A dozen agriculture associations wrote to the chairs and ranking members of the U.S. Senate Committee on Commerce, Science, and Transportation requesting that American producers be given priority in federal procurement practices. Domestic manufacturers and producers simply cannot compete with the low cost of production for certain imported agricultural products, which do not have to meet the same environmental, consumer safety and labor standards,” the letter stated.

Citing data from the Washington-Oregon Canning Pear Association, the associations told the committee members that China can deliver its product $3 to $4 cheaper per box than domestic producers.

Budway said CMI is investigating if Chinese producers may also be using forced labor to help keep their costs low. If so, it’s another way they’re unfairly competing with American businesses, he said. “We think, along the supply chain in China, that the Uyghurs are involved, whether it's the mining of ore for steel or aluminum,” Budway said.

The Uyghurs, who are predominantly Muslim, are an ethnic minority of China living in Xinjiang, a large region in western China.
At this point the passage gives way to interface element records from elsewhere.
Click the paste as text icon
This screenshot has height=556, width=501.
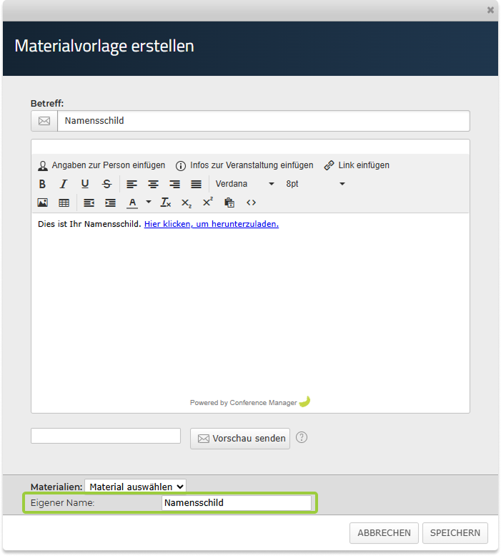pos(229,203)
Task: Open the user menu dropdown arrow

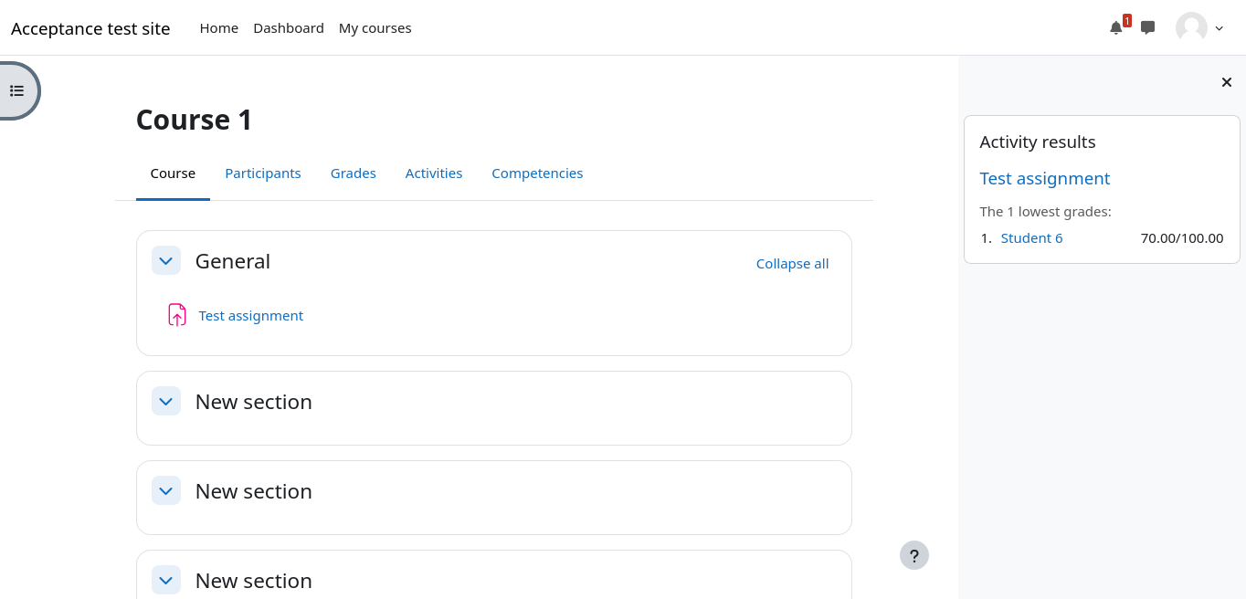Action: pos(1220,28)
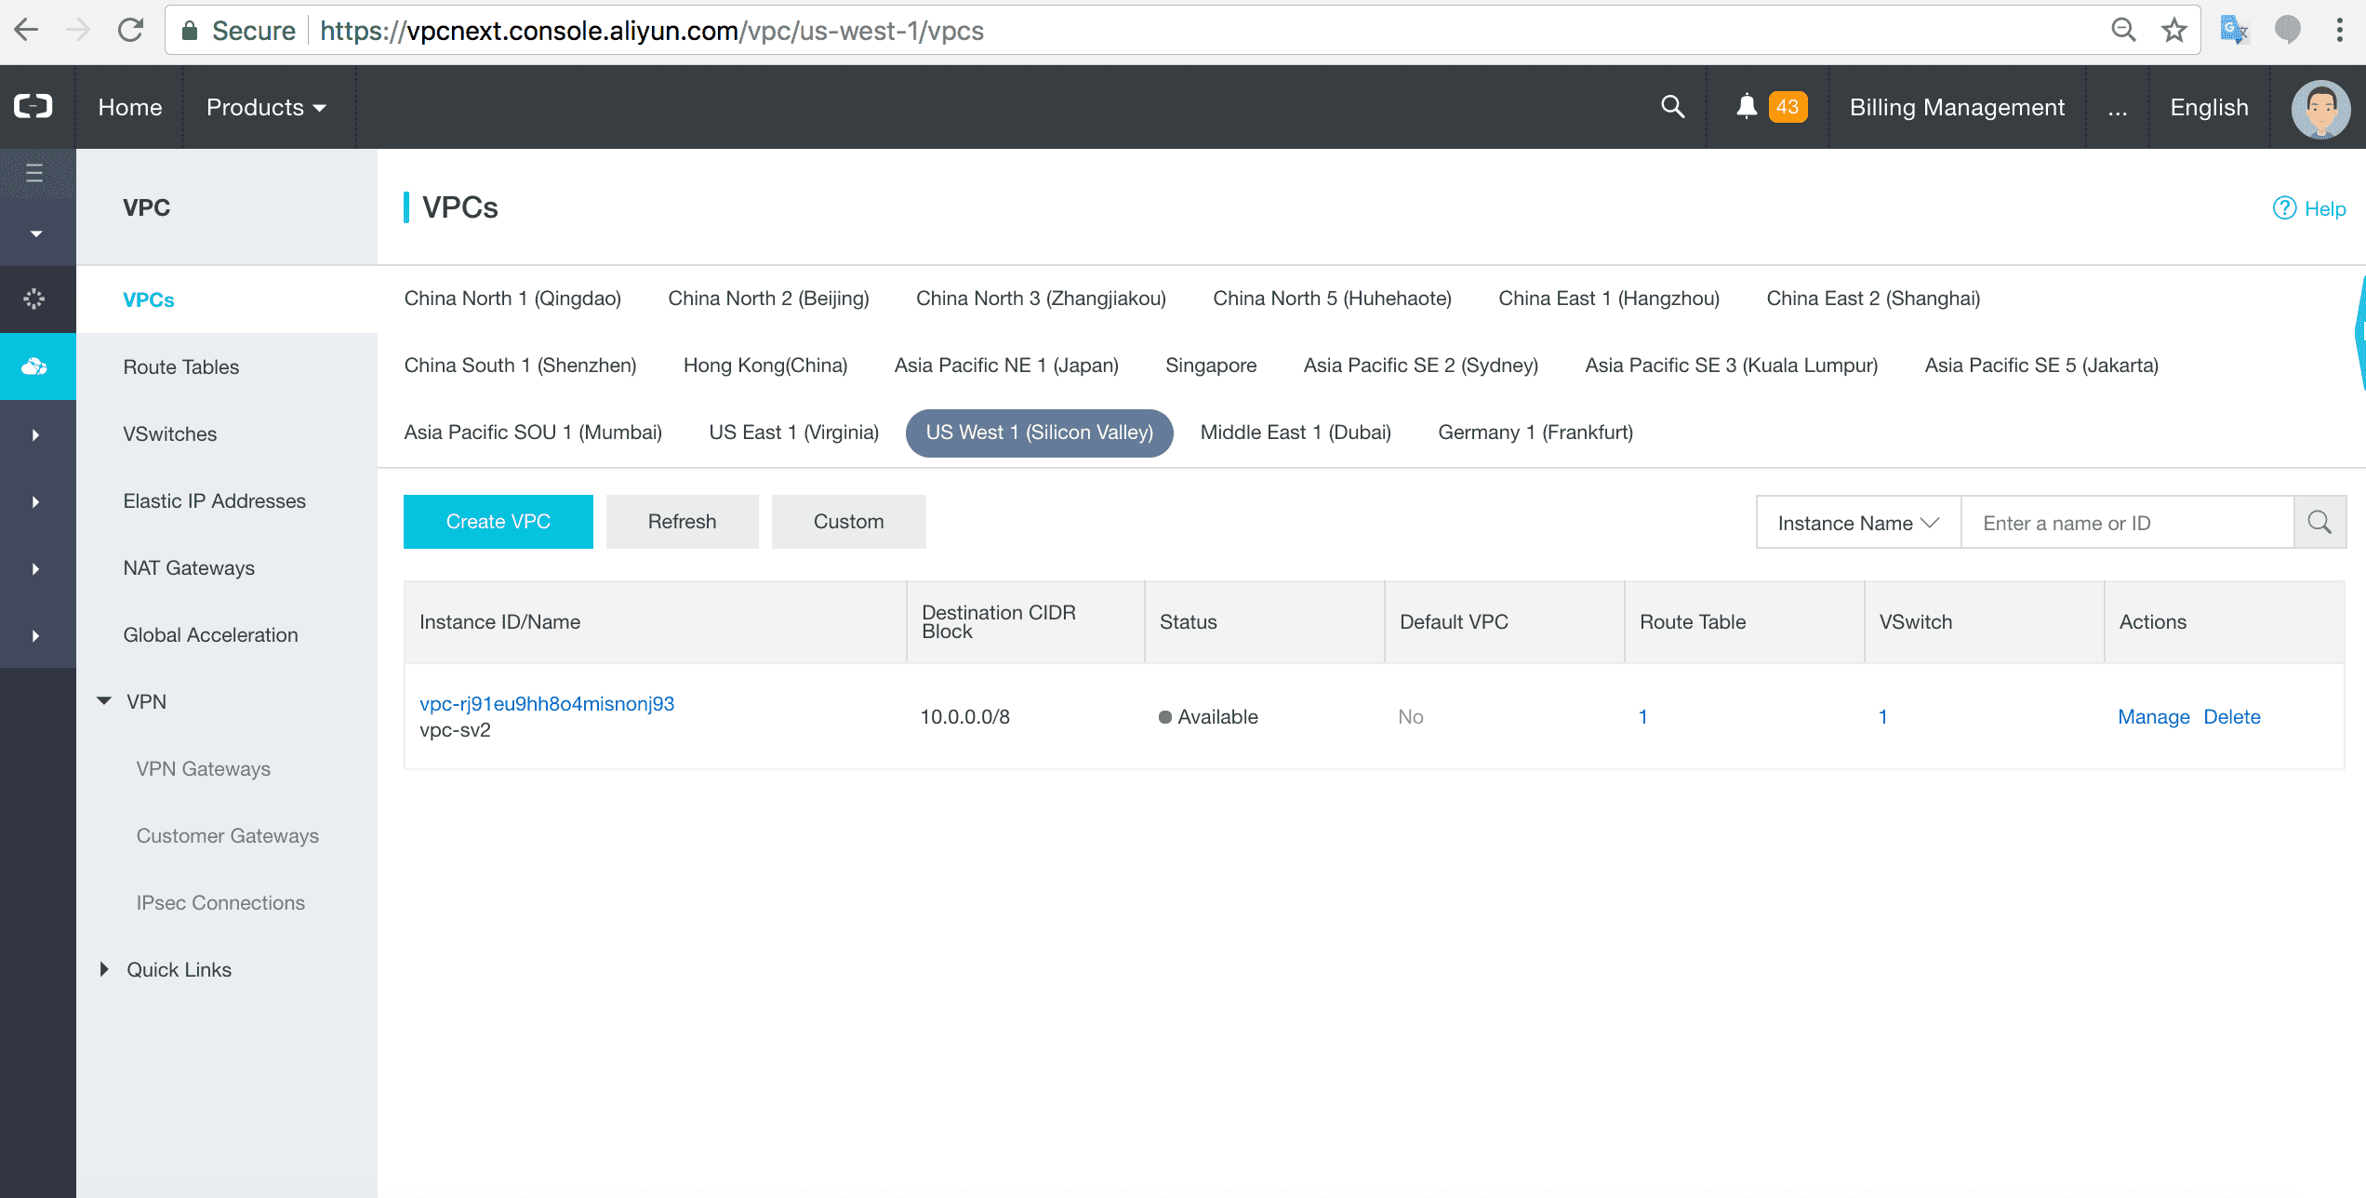Toggle the hamburger menu in left rail
The height and width of the screenshot is (1198, 2366).
tap(34, 173)
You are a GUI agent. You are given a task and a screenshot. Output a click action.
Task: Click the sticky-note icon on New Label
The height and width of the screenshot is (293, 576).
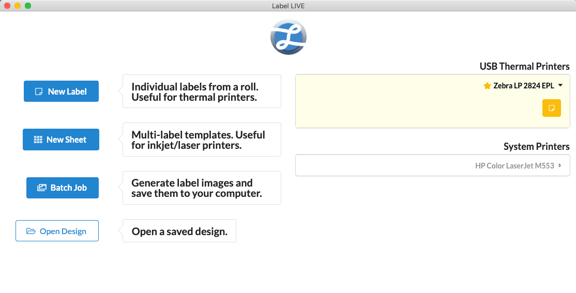[38, 91]
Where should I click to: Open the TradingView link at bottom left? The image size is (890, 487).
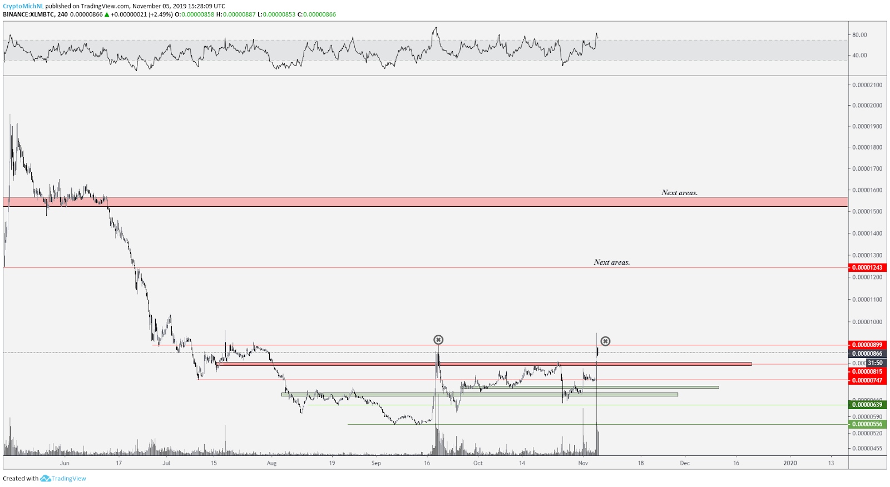pyautogui.click(x=69, y=478)
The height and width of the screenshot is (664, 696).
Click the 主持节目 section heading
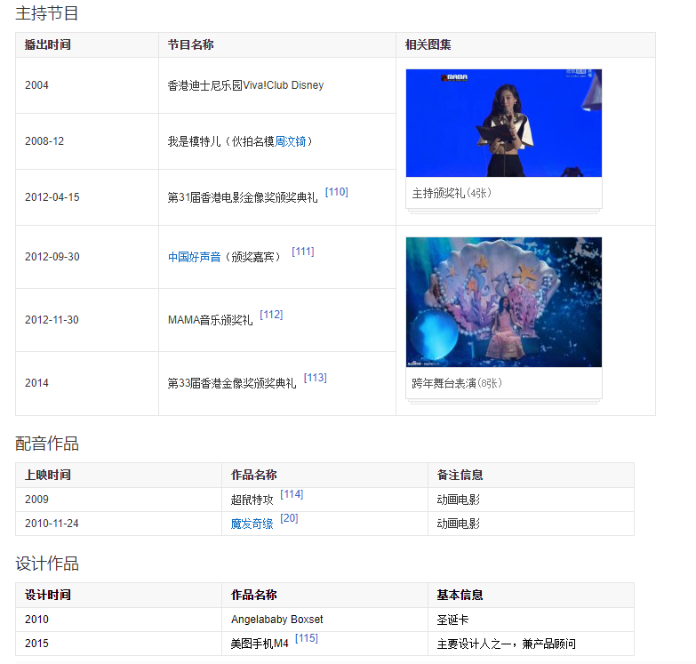coord(47,13)
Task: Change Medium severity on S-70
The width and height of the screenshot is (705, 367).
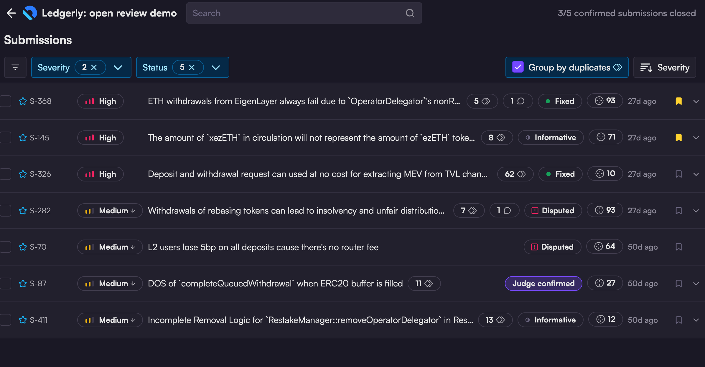Action: (x=110, y=247)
According to the U.S. Department of State, the Chinese government has been carrying out a campaign of mass detention, political indoctrination and forced labor against the group.

Though the Uyghur Forced Labor Prevention Act was meant to keep out exports of goods made with forced labor in China, Budway said there are loopholes that may allow canned products made with Uyghur forced labor to make their way to American consumers.

He said that the U.S. needs better country-of-origin labeling so that American consumers can make better choices. Labels that identify where a food product comes from are small and hard to find. If they were more obvious, he said, the American consumer would respond.

“Americans want to bring the highest quality foods to their families. I can’t speak for anybody besides myself, but If I have a choice between quality and suspicious foods, I'm going to choose American quality food,” Budway said.

The CMI is also calling for steel tariffs to be repealed on American manufacturers and food producers all along the supply chain, which the institute says will allow American canned food companies and farmers to compete with imports on a level playing field.

Budway said that American consumers should be concerned with what China would do with an advantage over the American food supply, should Chinese businesses displace a large portion of American agriculture and food manufacturing.

China's trend towards dominance in food production and processing mirrors what has already become a hegemony in "strategic minerals" such as tin, silver, cobalt, manganese, tungsten, zinc, titanium, platinum, chromium, bauxite, and diamonds. The United States must import at least half the amount of each of these minerals that it uses each year. China controls a large portion of critical minerals used in electronics, solar panels, wind turbines, and electric vehicle batteries. It is the world’s top graphite producer and exporter. It refines 90% of the world’s graphite into a material that’s used in almost all EV batteries.

Reuters reported earlier this month that, in a response to challenges to the country’s dominance in the global critical mineral supply, China imposed export restrictions on some graphite products.

Automakers, including Tesla, Inc. and Mercedes-Benz, A.G. have rushed to secure supplies outside of China.

While its control over the U.S. food supply doesn’t have anywhere close to the weight of its control over strategic or critical minerals, Budway said China's impact shouldn’t be underestimated. “They can really shift the market, and they can really harm food producers and farmers,” he said.